"""

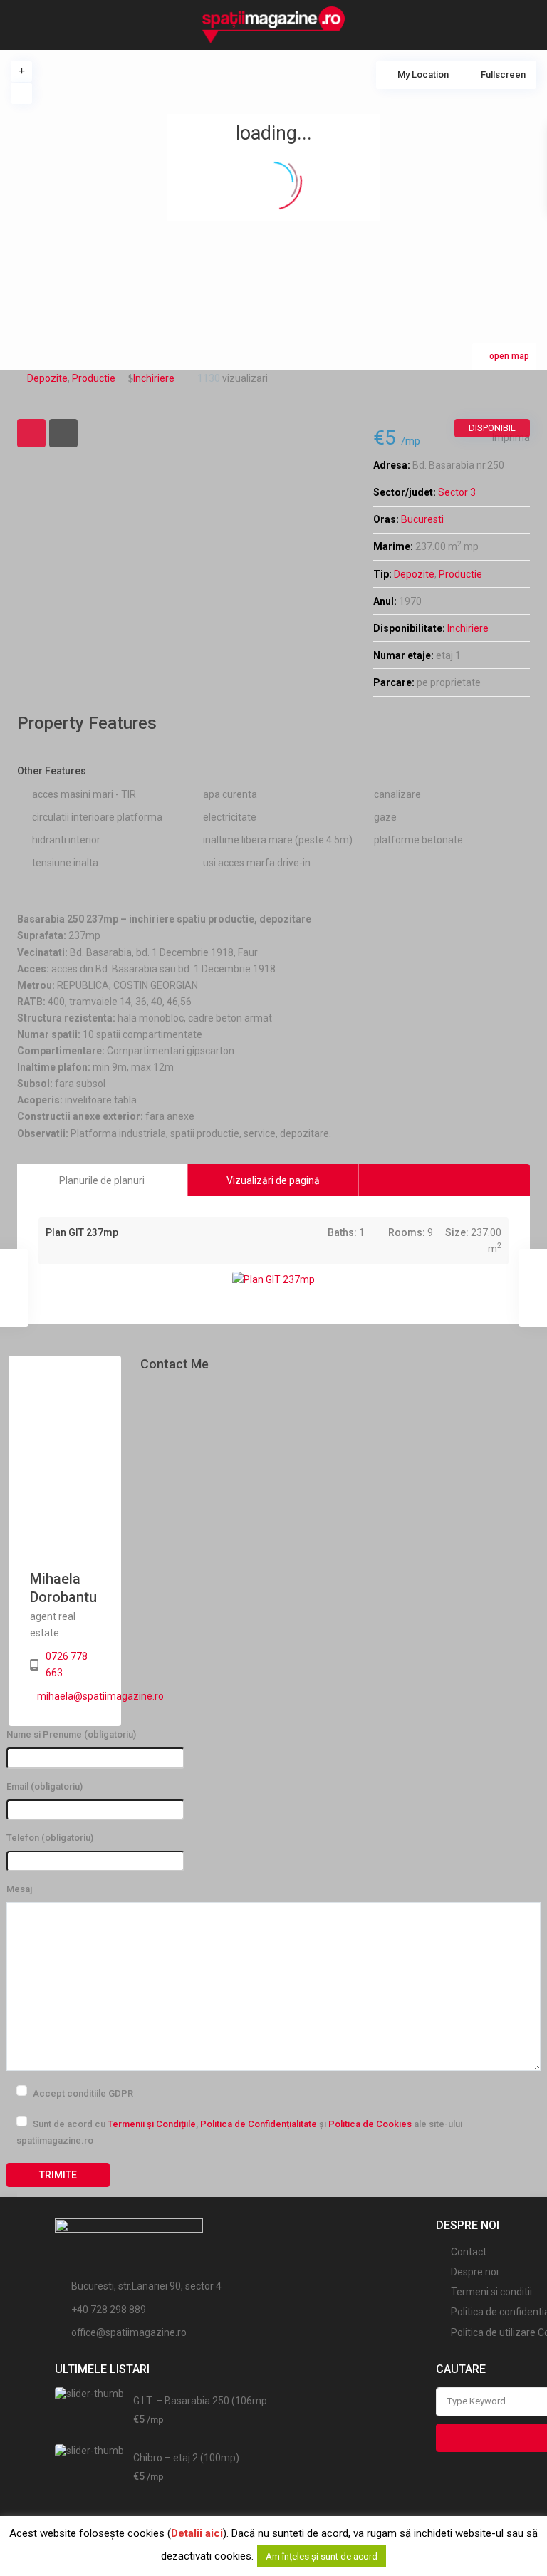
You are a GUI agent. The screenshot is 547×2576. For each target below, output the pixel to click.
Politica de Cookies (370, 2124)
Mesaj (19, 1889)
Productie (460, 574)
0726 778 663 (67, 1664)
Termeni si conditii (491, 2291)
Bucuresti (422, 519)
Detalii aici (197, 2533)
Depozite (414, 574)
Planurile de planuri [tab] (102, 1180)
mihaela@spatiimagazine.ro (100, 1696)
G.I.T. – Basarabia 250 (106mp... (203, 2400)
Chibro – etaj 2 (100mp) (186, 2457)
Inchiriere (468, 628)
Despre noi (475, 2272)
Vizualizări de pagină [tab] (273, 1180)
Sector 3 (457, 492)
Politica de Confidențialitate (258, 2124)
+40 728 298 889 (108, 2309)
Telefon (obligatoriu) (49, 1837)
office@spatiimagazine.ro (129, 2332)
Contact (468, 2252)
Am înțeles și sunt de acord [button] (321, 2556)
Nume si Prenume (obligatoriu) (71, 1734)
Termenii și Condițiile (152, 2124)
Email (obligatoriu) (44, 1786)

"""

> TASK DIRECTIONS
Transcribe, without alteration, the line that contains "Vizualizări de pagină [tab] (273, 1180)" together with all lines after it in the listing above.

> WORKED SOLUTION
Vizualizări de pagină [tab] (273, 1180)
Sector 3 (457, 492)
Politica de Confidențialitate (258, 2124)
+40 728 298 889 (108, 2309)
Telefon (obligatoriu) (49, 1837)
office@spatiimagazine.ro (129, 2332)
Contact (468, 2252)
Am înțeles și sunt de acord [button] (321, 2556)
Nume si Prenume (obligatoriu) (71, 1734)
Termenii și Condițiile (152, 2124)
Email (obligatoriu) (44, 1786)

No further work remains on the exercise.